◆ WHAT YOU NEED TO DO
At the line containing "The image size is (655, 353).", begin retyping, and stop after the last line of the data; add nothing.

┄┄┄┄┄┄┄┄┄┄

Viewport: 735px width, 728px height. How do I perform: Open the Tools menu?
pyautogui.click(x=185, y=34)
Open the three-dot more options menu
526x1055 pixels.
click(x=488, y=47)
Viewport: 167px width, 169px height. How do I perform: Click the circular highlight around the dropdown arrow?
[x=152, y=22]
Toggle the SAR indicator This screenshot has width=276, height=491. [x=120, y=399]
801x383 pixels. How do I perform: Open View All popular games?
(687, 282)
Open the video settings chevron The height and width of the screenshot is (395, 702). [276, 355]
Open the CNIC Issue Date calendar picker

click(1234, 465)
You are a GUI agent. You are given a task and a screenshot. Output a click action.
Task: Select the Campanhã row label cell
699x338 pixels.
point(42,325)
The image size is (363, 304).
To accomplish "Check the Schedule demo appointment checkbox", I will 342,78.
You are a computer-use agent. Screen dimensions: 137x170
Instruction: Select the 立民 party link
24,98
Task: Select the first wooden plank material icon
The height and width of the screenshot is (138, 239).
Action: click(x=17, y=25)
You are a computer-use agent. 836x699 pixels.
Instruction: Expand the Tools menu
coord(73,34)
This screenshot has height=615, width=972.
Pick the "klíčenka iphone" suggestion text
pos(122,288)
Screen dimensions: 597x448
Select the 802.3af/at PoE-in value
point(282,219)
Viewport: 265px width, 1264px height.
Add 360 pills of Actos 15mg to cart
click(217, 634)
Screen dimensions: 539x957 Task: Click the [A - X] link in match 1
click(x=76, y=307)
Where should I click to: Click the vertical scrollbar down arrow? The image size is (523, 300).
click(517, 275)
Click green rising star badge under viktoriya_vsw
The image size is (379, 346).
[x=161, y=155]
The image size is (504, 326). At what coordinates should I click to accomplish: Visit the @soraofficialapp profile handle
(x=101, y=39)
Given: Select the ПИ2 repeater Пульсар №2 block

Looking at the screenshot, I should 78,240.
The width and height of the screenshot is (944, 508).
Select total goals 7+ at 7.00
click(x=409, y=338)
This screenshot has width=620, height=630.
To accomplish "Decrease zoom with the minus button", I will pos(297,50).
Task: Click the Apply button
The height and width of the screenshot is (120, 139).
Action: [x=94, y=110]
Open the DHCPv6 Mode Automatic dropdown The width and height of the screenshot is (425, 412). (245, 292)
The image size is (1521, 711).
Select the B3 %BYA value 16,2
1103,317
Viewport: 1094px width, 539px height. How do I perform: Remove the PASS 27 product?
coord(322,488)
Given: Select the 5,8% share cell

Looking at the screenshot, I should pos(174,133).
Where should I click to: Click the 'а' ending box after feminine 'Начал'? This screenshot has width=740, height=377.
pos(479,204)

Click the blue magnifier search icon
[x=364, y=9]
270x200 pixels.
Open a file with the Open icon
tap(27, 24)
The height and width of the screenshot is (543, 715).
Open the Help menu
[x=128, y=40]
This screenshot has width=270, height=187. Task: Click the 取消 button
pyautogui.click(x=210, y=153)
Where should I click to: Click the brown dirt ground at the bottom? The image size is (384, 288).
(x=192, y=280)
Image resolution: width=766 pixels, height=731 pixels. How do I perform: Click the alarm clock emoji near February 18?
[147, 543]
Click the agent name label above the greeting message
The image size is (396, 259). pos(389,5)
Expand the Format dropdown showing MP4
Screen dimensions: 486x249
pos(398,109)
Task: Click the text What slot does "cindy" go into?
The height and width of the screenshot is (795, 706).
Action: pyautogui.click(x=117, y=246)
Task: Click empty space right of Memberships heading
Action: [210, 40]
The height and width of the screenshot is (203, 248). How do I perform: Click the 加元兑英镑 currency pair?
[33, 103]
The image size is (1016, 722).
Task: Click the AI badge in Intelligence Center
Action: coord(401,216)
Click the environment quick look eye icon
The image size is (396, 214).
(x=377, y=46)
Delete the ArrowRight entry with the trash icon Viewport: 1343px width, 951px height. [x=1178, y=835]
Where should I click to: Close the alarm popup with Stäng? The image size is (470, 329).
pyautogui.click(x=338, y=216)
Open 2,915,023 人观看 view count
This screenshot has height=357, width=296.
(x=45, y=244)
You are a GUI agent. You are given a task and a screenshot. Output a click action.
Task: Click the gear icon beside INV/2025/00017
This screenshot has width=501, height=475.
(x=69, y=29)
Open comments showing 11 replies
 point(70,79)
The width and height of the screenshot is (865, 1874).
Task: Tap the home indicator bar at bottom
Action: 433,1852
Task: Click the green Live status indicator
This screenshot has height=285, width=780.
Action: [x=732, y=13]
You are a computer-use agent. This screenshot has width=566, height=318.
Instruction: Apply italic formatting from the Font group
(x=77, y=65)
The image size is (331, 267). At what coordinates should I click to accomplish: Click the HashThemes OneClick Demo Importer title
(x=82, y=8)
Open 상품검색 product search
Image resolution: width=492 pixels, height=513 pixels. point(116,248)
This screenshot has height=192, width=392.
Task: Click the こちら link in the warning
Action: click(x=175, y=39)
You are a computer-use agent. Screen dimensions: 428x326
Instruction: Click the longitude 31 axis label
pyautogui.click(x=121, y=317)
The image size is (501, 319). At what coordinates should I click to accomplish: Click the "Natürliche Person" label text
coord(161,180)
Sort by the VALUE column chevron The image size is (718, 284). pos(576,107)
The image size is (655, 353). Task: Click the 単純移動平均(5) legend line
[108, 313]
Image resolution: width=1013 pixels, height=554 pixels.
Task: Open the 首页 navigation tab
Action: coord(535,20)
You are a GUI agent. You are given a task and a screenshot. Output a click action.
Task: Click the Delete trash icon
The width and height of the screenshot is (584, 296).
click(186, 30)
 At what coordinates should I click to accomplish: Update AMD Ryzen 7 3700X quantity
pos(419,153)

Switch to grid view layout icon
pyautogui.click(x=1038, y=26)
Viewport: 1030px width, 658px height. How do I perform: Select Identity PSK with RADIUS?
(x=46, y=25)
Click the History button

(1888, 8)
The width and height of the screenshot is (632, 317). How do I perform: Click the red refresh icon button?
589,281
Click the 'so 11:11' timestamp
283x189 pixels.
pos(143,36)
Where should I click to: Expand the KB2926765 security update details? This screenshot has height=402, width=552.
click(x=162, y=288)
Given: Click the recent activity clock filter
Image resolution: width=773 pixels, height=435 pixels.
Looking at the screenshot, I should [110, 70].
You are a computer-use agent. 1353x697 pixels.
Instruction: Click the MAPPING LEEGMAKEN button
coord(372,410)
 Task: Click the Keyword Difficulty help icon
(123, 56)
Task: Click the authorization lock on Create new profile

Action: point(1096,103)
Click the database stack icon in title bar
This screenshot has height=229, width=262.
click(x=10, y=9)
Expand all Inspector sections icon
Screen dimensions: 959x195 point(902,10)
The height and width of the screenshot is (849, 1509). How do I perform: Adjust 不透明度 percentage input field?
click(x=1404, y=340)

┄┄┄┄┄┄┄┄┄┄

◆ ANSWER TO THIS PROBLEM
The image size is (655, 353). Task: Click the 単純移動平均(5) legend line
[108, 313]
Image resolution: width=1013 pixels, height=554 pixels.
Task: Open the 首页 navigation tab
Action: coord(535,20)
You are a GUI agent. You are given a task and a screenshot. Output a click action.
Task: Click the Delete trash icon
The width and height of the screenshot is (584, 296).
click(186, 30)
 At what coordinates should I click to accomplish: Update AMD Ryzen 7 3700X quantity
pos(419,153)

Switch to grid view layout icon
pyautogui.click(x=1038, y=26)
Viewport: 1030px width, 658px height. How do I perform: Select Identity PSK with RADIUS?
(x=46, y=25)
Click the History button

(1888, 8)
The width and height of the screenshot is (632, 317). How do I perform: Click the red refresh icon button?
589,281
Click the 'so 11:11' timestamp
283x189 pixels.
pos(143,36)
Where should I click to: Expand the KB2926765 security update details? This screenshot has height=402, width=552.
click(x=162, y=288)
Given: Click the recent activity clock filter
Image resolution: width=773 pixels, height=435 pixels.
Looking at the screenshot, I should [110, 70].
You are a computer-use agent. 1353x697 pixels.
Instruction: Click the MAPPING LEEGMAKEN button
coord(372,410)
 Task: Click the Keyword Difficulty help icon
(123, 56)
Task: Click the authorization lock on Create new profile

Action: point(1096,103)
Click the database stack icon in title bar
This screenshot has height=229, width=262.
click(x=10, y=9)
Expand all Inspector sections icon
Screen dimensions: 959x195 point(902,10)
The height and width of the screenshot is (849, 1509). How do I perform: Adjust 不透明度 percentage input field?
click(x=1404, y=340)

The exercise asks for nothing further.